WHAT IS EXPECTED ▸
Copy, with no pictures, the line that contains "You are a GUI" and each line after it down to the end of the entries below, exactly.

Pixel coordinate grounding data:

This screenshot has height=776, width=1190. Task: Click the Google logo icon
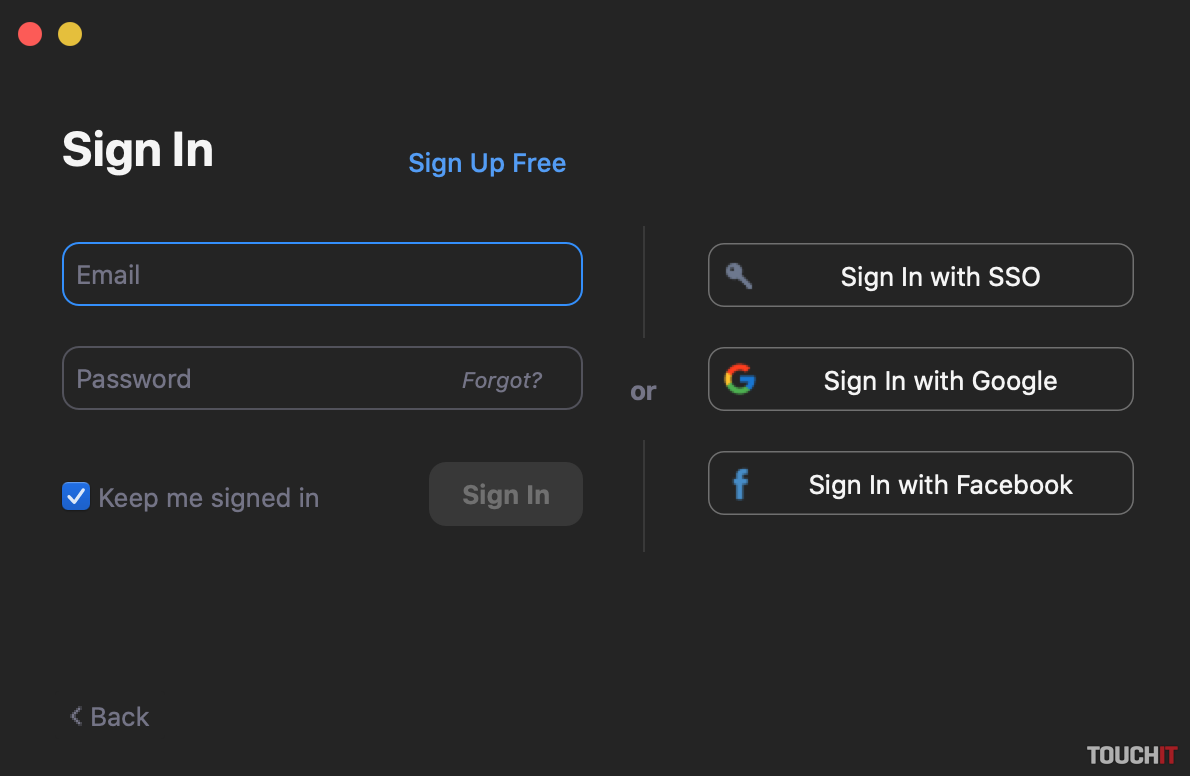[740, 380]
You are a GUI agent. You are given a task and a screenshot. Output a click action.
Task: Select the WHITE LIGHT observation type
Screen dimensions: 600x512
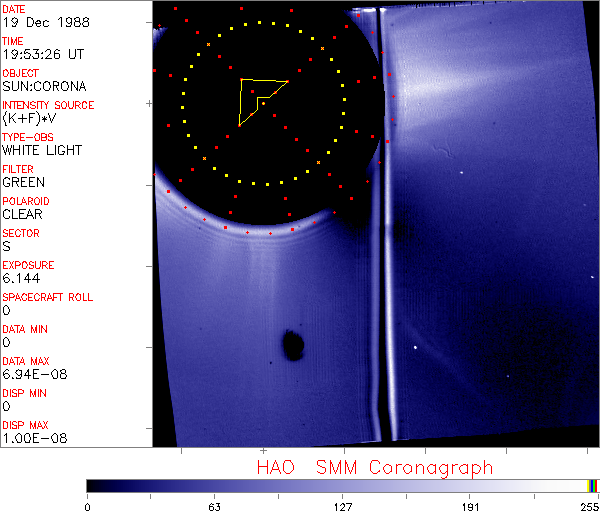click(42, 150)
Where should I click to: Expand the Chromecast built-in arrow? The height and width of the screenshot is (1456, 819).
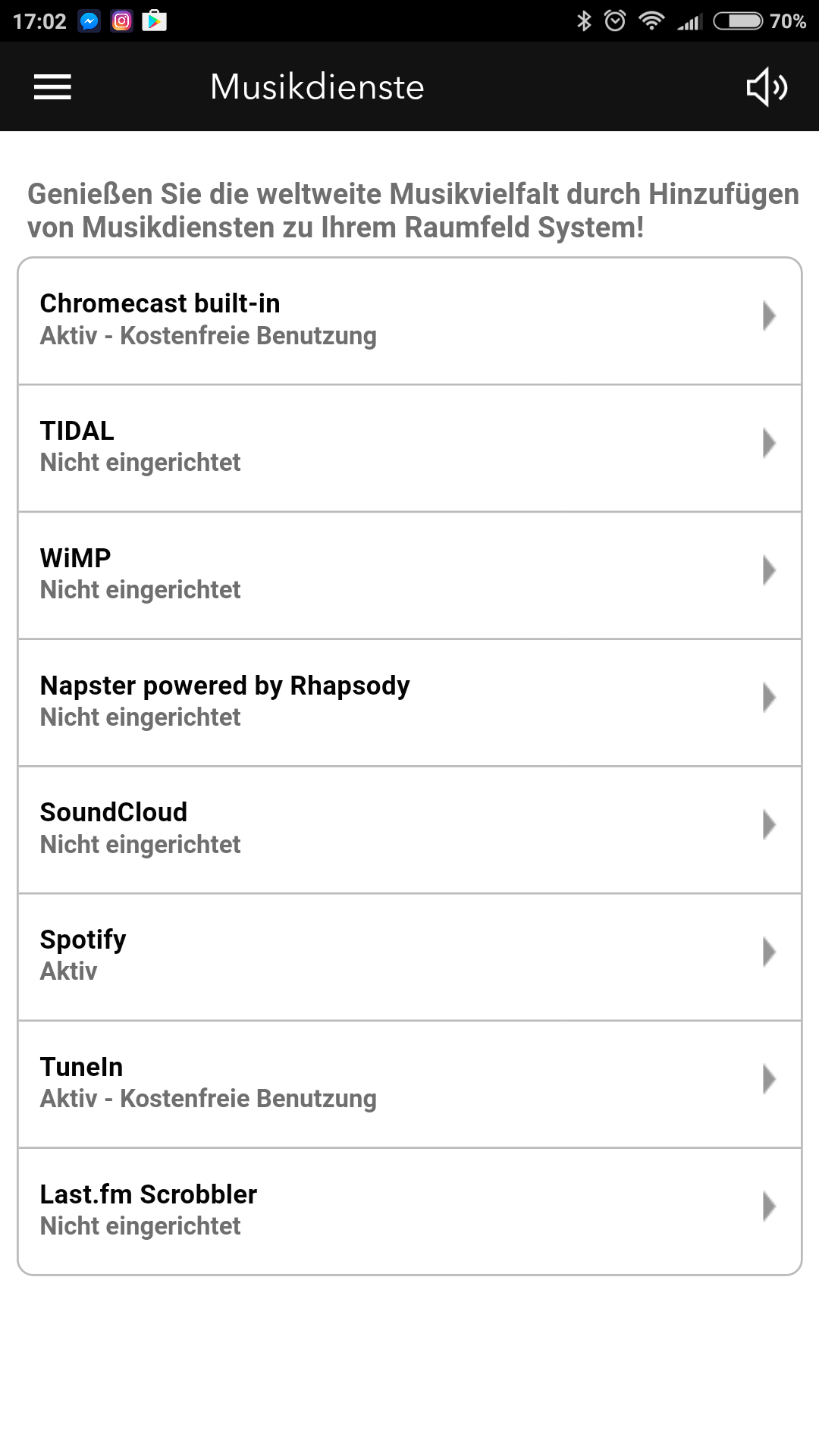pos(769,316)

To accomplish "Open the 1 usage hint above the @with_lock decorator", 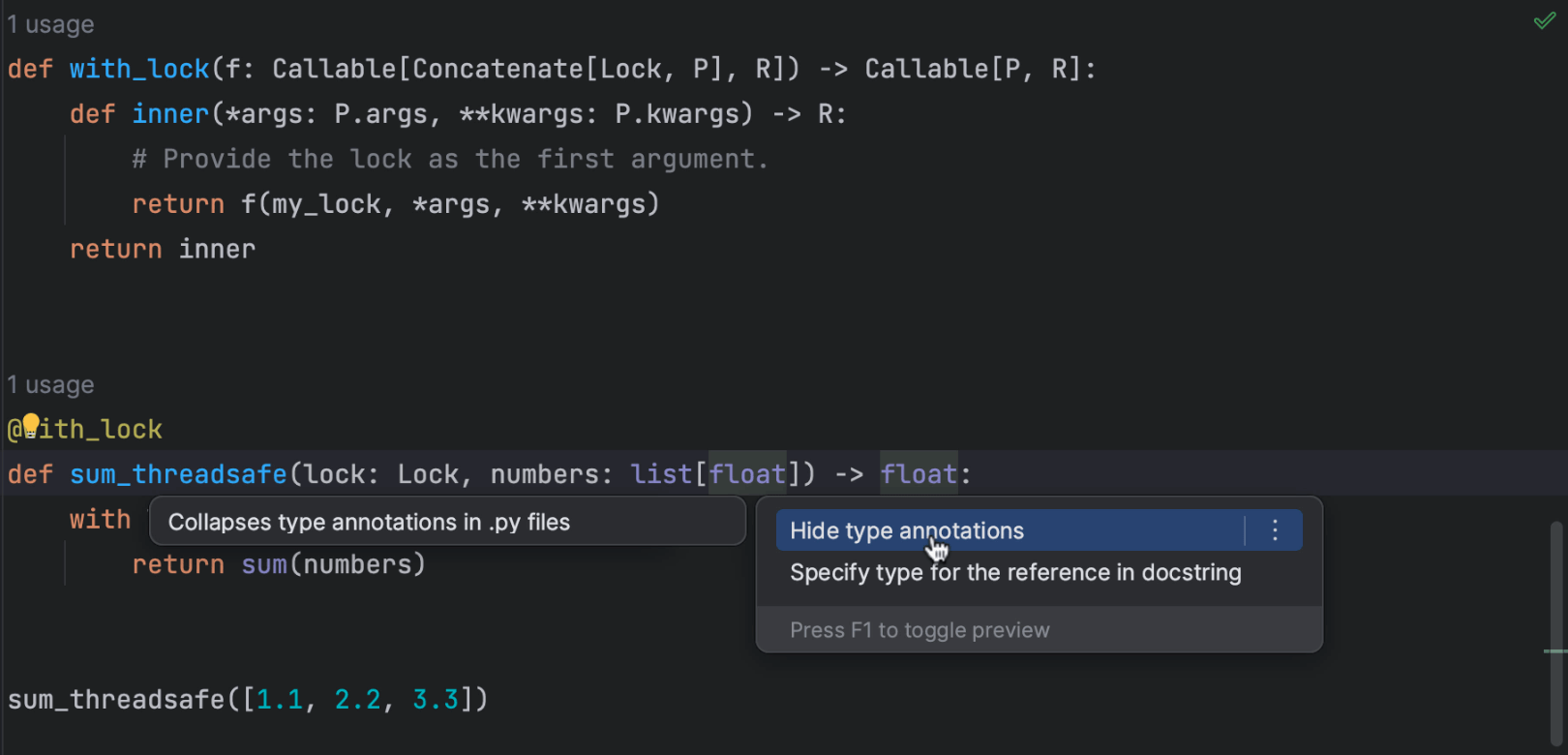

TASK RESULT ▸
You are a GUI agent. You are given a task and a screenshot. Output a click action.
Task: Select the WHITE LIGHT observation type
Screen dimensions: 600x512
click(42, 150)
Where should I click to: Expand the Chromecast built-in arrow? The height and width of the screenshot is (1456, 819).
pos(769,316)

To accomplish "Open the 1 usage hint above the @with_lock decorator", 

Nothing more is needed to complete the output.